Vers midi, la femme a appelé ma belle-sœur pour lui demander de me transmettre quelques articles, car je les avais refusés plus tôt. Ma belle-sœur lui a répondu : « Elle pratique le Falun Gong et n’accepte pas de cadeaux. » Ce soir-là, la femme m’a apporté un vieux vélo. J’ai poliment refusé de le prendre. Elle a alors sorti 500 yuans et m’a exhortée à acheter un autre vélo, mais j’ai encore une fois décliné son offre. Mon mari m’a également rappelé de ne pas accepter son argent.

La femme avait l’air très déçue et n’arrêtait pas de dire : « Je me sens tellement mal que vous ne vouliez rien accepter ! Je me sens vraiment très mal. J’ai rencontré quelqu’un de vraiment bien ! »

Le lendemain, un voisin m’a dit : « Tout le monde dans la partie est du village parle de toi. On dit que la femme qui a été renversée pratique le Falun Gong et qu’elle a refusé toute forme d’indemnisation. »

De nos jours, on peut facilement se casser un os, même à la suite d’une simple chute, surtout quand on a la soixantaine comme moi. Bien que j’aie été violemment percutée par un tricycle électrique, je m’en suis sortie indemne. C’est le Maître qui m’a protégée.

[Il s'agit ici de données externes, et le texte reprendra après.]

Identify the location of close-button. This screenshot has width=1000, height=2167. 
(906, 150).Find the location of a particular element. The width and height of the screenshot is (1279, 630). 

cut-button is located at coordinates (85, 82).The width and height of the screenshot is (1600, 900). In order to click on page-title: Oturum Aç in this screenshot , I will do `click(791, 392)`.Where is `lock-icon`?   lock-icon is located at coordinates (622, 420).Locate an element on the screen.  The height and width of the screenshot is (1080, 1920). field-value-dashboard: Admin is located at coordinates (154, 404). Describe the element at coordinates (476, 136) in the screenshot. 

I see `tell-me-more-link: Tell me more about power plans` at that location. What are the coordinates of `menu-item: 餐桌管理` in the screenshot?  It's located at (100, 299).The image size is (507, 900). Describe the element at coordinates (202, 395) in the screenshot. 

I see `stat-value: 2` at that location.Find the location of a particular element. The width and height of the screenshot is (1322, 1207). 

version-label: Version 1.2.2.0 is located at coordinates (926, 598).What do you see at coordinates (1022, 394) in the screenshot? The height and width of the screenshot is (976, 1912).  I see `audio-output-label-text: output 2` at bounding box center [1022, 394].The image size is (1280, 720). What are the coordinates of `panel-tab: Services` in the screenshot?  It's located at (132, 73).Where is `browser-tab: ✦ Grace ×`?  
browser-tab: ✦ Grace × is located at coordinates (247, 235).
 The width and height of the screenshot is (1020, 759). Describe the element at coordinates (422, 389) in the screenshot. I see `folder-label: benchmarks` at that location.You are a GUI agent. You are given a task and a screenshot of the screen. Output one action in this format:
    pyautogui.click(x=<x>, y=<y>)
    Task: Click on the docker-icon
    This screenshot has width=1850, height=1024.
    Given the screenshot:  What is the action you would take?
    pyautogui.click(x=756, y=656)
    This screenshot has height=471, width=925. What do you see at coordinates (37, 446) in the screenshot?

De retour chez moi, j’ai offert de l’encens au Maître, tandis que des larmes de gratitude coulaient sur mon visage. « Merci, Maître ! Merci, Maître ! »

J’espère que cet incident permettra d’éveiller le cœur des gens. Puissent-ils se libérer de la confusion et de la souffrance engendrées par la recherche de la renommée et du gain personnel. Dans le même temps, je prie pour que toutes les personnes prédestinées se tournent sincèrement vers le bien, se libèrent de l’emprise des mensonges du PCC et choisissent pour elles-mêmes un avenir radieux.